He went to Harvard to open a dry cleaner. lol

that was empathetic storko

Hmmmm…I need to figure out how to spend down my assets so I can get max financial aid.

storko Wrote: ------------------------------------------------------- > He went to Harvard to open a dry cleaner. lol making his mark on the world.

or - removing other peoples marks on the world…

wow, that was really good!

it’s pretty well known that business school for the most part is a big joke i plan on going to b.school in the future for the “credentials…” i expect it to be easier than my undergrad

Why was he the only guy with no job?

I’m generally unimpressed with the MBAs fresh out of school. Granted they are not Harvard, but usually Columbia, NYU, Georgetown and a few other schools ranked between 10-30. I’m convinced that business school won’t teach you anything unless you already have a prior background in the industry.

Just thinking out loud here, but wouldn’t, ya know, actually successful people not go to business school? Even Harvard–I mean, if you’re really that smart and already successful (as the top business schools say they want you), why the balls would you need to drop 100 grand and forego 2 years of income?

supersharpshooter Wrote: ------------------------------------------------------- > it’s pretty well known that business school for > the most part is a big joke > > i plan on going to b.school in the future for the > “credentials…” > > i expect it to be easier than my undergrad chuckle…boy, are you in for a lil surprise

> chuckle…boy, are you in for a lil surprise being taught arrogance is easier for some than others.

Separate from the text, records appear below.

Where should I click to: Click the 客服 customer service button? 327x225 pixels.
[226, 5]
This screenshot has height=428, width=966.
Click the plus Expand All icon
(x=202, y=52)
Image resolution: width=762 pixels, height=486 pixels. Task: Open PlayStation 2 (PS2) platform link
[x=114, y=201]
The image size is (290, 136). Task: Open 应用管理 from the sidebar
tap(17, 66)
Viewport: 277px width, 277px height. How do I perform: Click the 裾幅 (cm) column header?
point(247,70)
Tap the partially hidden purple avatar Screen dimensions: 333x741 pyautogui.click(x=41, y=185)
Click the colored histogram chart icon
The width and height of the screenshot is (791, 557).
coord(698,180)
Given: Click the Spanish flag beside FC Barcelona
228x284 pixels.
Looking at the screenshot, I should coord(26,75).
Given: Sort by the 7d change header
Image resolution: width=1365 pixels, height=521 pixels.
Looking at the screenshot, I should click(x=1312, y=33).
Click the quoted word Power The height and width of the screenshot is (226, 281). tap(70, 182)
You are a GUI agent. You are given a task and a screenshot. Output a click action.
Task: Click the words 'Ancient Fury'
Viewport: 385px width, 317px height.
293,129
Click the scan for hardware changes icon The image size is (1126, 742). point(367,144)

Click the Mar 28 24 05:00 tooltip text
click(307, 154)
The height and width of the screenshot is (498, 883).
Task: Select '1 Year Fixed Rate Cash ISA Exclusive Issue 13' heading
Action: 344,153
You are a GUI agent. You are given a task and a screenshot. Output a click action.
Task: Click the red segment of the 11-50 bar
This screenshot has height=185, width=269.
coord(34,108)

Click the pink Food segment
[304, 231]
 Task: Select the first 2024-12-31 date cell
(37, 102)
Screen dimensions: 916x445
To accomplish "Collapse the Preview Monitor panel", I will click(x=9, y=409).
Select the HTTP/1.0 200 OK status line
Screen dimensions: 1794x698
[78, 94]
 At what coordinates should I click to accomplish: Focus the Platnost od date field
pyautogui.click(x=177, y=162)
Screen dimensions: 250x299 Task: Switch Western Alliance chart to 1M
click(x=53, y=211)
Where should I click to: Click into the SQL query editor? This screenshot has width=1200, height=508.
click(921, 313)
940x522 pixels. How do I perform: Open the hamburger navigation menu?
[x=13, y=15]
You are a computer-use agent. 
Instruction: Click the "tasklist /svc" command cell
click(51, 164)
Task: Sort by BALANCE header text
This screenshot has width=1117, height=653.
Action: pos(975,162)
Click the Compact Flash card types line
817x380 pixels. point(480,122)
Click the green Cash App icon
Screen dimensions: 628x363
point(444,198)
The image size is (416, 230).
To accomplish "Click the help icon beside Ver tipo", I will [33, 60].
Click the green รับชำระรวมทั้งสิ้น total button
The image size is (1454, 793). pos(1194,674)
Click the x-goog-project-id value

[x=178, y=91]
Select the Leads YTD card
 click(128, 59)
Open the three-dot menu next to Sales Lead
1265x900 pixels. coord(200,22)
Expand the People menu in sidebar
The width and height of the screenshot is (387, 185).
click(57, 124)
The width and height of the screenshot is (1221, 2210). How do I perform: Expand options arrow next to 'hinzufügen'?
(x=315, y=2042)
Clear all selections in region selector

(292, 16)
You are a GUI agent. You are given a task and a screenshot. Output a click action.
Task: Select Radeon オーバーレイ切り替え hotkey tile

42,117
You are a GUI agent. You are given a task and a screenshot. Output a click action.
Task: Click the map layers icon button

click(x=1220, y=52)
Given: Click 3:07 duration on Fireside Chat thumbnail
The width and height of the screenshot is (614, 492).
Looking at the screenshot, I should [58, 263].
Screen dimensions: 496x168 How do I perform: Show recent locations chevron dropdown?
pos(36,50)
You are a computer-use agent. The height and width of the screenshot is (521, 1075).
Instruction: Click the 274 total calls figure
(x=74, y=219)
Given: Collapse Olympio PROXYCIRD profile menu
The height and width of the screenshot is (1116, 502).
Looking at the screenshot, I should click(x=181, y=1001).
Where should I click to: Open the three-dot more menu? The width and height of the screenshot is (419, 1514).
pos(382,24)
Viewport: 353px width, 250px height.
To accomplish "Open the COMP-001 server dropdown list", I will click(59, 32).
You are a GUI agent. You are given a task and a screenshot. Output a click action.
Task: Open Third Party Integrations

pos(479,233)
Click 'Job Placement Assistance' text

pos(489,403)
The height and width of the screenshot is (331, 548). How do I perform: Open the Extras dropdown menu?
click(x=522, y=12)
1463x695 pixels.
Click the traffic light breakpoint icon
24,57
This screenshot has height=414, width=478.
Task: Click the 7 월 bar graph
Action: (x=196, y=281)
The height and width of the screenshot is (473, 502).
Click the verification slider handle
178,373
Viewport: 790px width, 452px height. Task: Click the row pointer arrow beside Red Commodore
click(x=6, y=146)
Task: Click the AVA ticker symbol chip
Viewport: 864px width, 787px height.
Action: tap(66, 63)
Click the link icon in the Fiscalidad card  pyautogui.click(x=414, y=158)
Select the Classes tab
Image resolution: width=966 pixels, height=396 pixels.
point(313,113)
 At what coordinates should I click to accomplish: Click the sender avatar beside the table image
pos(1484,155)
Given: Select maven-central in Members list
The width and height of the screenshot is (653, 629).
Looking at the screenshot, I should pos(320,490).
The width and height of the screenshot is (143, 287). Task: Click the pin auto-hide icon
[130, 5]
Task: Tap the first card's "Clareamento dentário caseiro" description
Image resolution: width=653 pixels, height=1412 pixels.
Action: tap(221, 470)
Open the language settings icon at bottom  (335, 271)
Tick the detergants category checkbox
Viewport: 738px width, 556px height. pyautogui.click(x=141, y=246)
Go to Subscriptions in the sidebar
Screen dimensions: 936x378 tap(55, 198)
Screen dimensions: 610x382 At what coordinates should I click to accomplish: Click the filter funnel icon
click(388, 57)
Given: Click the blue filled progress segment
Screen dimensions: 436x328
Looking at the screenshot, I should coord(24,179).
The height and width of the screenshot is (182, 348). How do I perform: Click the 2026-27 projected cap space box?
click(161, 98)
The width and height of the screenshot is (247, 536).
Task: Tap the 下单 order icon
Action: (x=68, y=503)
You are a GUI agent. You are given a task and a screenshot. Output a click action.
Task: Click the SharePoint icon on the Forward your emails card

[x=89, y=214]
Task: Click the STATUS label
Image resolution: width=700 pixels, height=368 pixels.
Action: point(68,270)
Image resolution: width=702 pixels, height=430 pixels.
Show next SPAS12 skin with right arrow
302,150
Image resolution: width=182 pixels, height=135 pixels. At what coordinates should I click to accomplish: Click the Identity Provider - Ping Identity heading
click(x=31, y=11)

this guy at my work went to some Harvard Program like HBS EXECED program. i have seen his resume and he almost makes it sound like he got his mba from harvard. although it seems like the program is only a few months long. anyone know how competitive this is or have any insight? sorry i dont know more

kkent Wrote: ------------------------------------------------------- > Just thinking out loud here, but wouldn’t, ya > know, actually successful people not go to > business school? Even Harvard–I mean, if you’re > really that smart and already successful (as the > top business schools say they want you), why the > balls would you need to drop 100 grand and forego > 2 years of income? Haha, yeah. One of my coworkers went to HBS and he always jokes that it is “the home of highly successful failures.” You have to be wicked smart and good to get in, but if you were really THAT good, wouldn’t you just skip it? I know the answer is not always yes, but certainly some people at HBS have stalled out in their careers, failed at a venture, etc.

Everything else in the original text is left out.